● To be done: Rewrite every one of the records below with "Print" replaced by "Export" and everything else left unchanged.

[Recorded data]
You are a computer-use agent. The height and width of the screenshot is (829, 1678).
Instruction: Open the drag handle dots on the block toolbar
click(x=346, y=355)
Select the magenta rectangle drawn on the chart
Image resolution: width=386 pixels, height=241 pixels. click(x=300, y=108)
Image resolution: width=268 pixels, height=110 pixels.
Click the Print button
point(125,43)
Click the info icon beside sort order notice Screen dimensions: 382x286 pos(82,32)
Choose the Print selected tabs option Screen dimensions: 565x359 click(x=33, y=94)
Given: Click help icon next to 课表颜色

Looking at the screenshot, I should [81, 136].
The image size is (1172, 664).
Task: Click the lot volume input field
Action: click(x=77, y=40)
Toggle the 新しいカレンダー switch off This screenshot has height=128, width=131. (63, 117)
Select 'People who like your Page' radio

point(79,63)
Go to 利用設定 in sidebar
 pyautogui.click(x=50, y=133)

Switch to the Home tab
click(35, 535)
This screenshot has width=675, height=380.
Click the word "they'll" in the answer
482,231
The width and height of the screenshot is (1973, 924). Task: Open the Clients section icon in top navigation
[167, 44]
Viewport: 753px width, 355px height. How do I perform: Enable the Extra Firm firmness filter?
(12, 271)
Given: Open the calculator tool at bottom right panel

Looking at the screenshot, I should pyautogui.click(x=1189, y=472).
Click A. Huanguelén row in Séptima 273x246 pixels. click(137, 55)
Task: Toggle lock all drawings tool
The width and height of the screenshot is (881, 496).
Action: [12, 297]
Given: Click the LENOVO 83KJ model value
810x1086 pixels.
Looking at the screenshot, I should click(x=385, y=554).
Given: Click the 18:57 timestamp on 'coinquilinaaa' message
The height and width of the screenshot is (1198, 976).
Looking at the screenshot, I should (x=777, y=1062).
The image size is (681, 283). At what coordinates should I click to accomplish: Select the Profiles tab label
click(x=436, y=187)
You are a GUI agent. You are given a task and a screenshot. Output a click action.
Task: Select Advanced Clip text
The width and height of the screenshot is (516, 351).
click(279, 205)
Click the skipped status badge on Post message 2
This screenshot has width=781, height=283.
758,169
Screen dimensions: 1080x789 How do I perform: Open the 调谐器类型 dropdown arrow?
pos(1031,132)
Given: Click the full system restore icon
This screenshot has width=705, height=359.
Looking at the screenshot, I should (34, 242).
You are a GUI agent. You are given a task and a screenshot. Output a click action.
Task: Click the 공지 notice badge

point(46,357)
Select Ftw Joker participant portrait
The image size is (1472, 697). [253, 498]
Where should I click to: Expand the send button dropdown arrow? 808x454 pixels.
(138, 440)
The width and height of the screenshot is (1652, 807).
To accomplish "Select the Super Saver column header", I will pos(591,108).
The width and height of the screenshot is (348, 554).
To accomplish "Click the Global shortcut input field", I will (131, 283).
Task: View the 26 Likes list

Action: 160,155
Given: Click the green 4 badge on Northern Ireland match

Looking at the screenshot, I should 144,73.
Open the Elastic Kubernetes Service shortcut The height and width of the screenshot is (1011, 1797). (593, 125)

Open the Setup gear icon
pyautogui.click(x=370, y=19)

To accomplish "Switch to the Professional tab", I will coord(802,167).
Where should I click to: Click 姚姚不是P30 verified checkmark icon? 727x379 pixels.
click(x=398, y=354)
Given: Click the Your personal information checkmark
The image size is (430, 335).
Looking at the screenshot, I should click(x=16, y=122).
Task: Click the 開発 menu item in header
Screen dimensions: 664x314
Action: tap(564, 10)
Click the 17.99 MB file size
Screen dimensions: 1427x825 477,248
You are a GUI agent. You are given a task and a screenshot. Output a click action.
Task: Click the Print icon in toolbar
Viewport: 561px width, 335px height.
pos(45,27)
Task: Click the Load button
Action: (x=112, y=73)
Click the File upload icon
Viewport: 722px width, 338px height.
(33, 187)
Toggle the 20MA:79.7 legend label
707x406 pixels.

● Task solution:
You are a computer-use agent. The height and width of the screenshot is (829, 1678).
Instruction: Open the drag handle dots on the block toolbar
click(x=346, y=355)
Select the magenta rectangle drawn on the chart
Image resolution: width=386 pixels, height=241 pixels. click(x=300, y=108)
Image resolution: width=268 pixels, height=110 pixels.
Click the Export button
point(125,43)
Click the info icon beside sort order notice Screen dimensions: 382x286 pos(82,32)
Choose the Export selected tabs option Screen dimensions: 565x359 click(x=33, y=94)
Given: Click help icon next to 课表颜色

Looking at the screenshot, I should [81, 136].
The image size is (1172, 664).
Task: Click the lot volume input field
Action: click(x=77, y=40)
Toggle the 新しいカレンダー switch off This screenshot has height=128, width=131. (63, 117)
Select 'People who like your Page' radio

point(79,63)
Go to 利用設定 in sidebar
 pyautogui.click(x=50, y=133)

Switch to the Home tab
click(35, 535)
This screenshot has width=675, height=380.
Click the word "they'll" in the answer
482,231
The width and height of the screenshot is (1973, 924). Task: Open the Clients section icon in top navigation
[167, 44]
Viewport: 753px width, 355px height. How do I perform: Enable the Extra Firm firmness filter?
(12, 271)
Given: Open the calculator tool at bottom right panel

Looking at the screenshot, I should pyautogui.click(x=1189, y=472).
Click A. Huanguelén row in Séptima 273x246 pixels. click(137, 55)
Task: Toggle lock all drawings tool
The width and height of the screenshot is (881, 496).
Action: [12, 297]
Given: Click the LENOVO 83KJ model value
810x1086 pixels.
Looking at the screenshot, I should click(x=385, y=554).
Given: Click the 18:57 timestamp on 'coinquilinaaa' message
The height and width of the screenshot is (1198, 976).
Looking at the screenshot, I should (x=777, y=1062).
The image size is (681, 283). At what coordinates should I click to accomplish: Select the Profiles tab label
click(x=436, y=187)
You are a GUI agent. You are given a task and a screenshot. Output a click action.
Task: Select Advanced Clip text
The width and height of the screenshot is (516, 351).
click(279, 205)
Click the skipped status badge on Post message 2
This screenshot has width=781, height=283.
758,169
Screen dimensions: 1080x789 How do I perform: Open the 调谐器类型 dropdown arrow?
pos(1031,132)
Given: Click the full system restore icon
This screenshot has width=705, height=359.
Looking at the screenshot, I should (34, 242).
You are a GUI agent. You are given a task and a screenshot. Output a click action.
Task: Click the 공지 notice badge

point(46,357)
Select Ftw Joker participant portrait
The image size is (1472, 697). [253, 498]
Where should I click to: Expand the send button dropdown arrow? 808x454 pixels.
(138, 440)
The width and height of the screenshot is (1652, 807).
To accomplish "Select the Super Saver column header", I will pos(591,108).
The width and height of the screenshot is (348, 554).
To accomplish "Click the Global shortcut input field", I will (131, 283).
Task: View the 26 Likes list

Action: 160,155
Given: Click the green 4 badge on Northern Ireland match

Looking at the screenshot, I should 144,73.
Open the Elastic Kubernetes Service shortcut The height and width of the screenshot is (1011, 1797). (593, 125)

Open the Setup gear icon
pyautogui.click(x=370, y=19)

To accomplish "Switch to the Professional tab", I will coord(802,167).
Where should I click to: Click 姚姚不是P30 verified checkmark icon? 727x379 pixels.
click(x=398, y=354)
Given: Click the Your personal information checkmark
The image size is (430, 335).
Looking at the screenshot, I should click(x=16, y=122).
Task: Click the 開発 menu item in header
Screen dimensions: 664x314
Action: tap(564, 10)
Click the 17.99 MB file size
Screen dimensions: 1427x825 477,248
You are a GUI agent. You are given a task and a screenshot. Output a click action.
Task: Click the Export icon in toolbar
Viewport: 561px width, 335px height.
pos(45,27)
Task: Click the Load button
Action: (x=112, y=73)
Click the File upload icon
Viewport: 722px width, 338px height.
(33, 187)
Toggle the 20MA:79.7 legend label
707x406 pixels.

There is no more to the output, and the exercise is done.